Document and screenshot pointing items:

════════

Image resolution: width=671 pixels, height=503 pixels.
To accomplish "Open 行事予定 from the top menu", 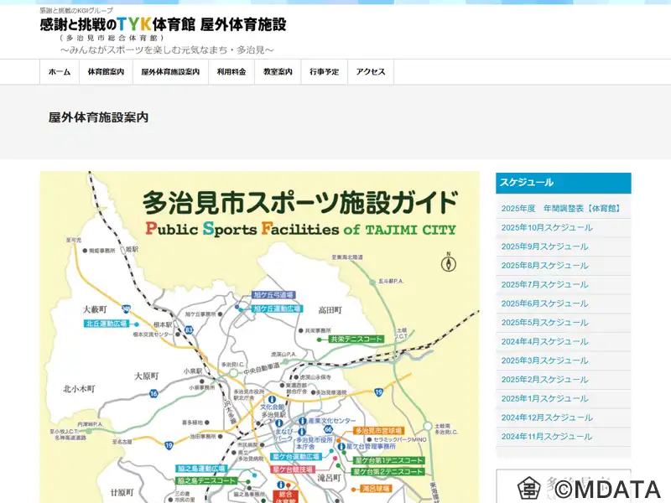I will tap(324, 72).
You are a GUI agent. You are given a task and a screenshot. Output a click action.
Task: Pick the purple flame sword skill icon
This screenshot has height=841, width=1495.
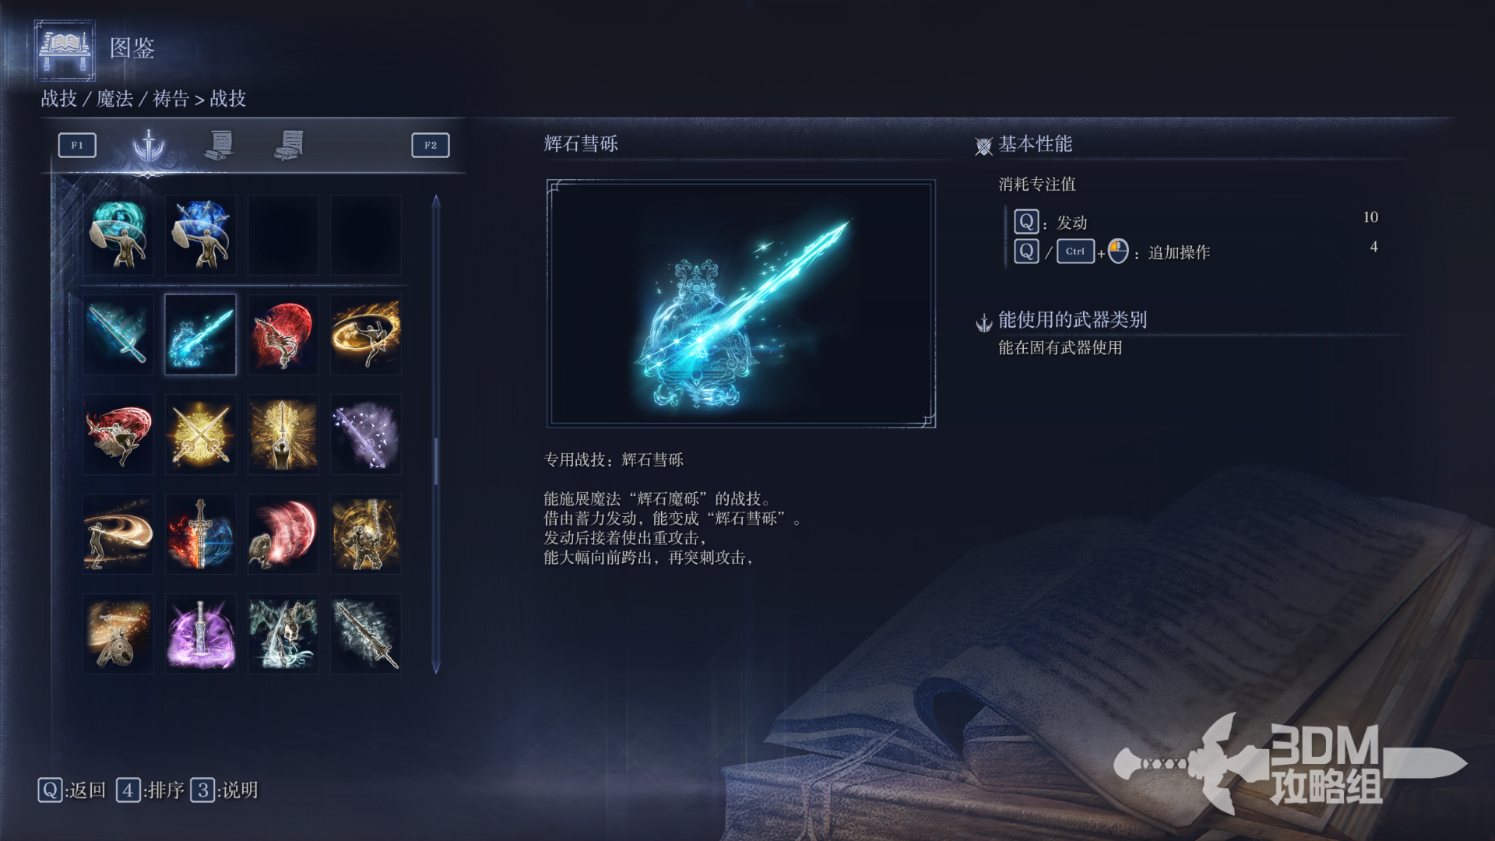pyautogui.click(x=201, y=634)
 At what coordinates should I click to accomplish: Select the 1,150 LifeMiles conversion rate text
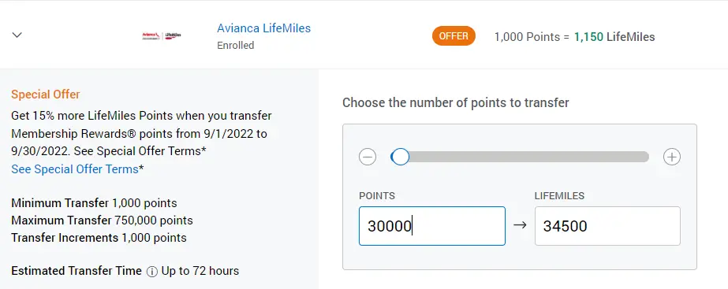click(x=614, y=37)
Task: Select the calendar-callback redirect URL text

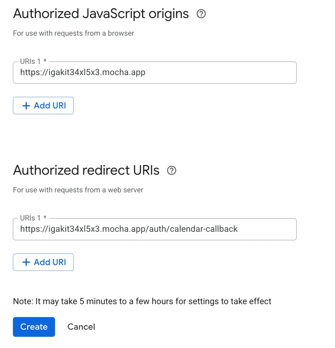Action: click(129, 229)
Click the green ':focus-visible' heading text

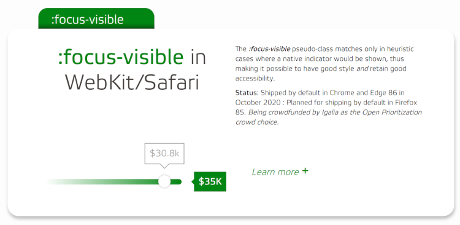(x=121, y=57)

════════

= Exercise description =
Copy the items again word for word, starting with the line that contains "You are a GUI" and continuing through the last line of the items, with both ends included. Omit the pictures from your copy.

= Solution for this exercise =
You are a GUI agent. You are given a task and a screenshot. Output a click action.
Task: Pick the purple flame sword skill icon
This screenshot has height=841, width=1495.
pyautogui.click(x=201, y=634)
 At what coordinates should I click to accomplish: Select the 1,150 LifeMiles conversion rate text
click(x=614, y=37)
Task: Select the calendar-callback redirect URL text

Action: click(129, 229)
Click the green ':focus-visible' heading text

(x=121, y=57)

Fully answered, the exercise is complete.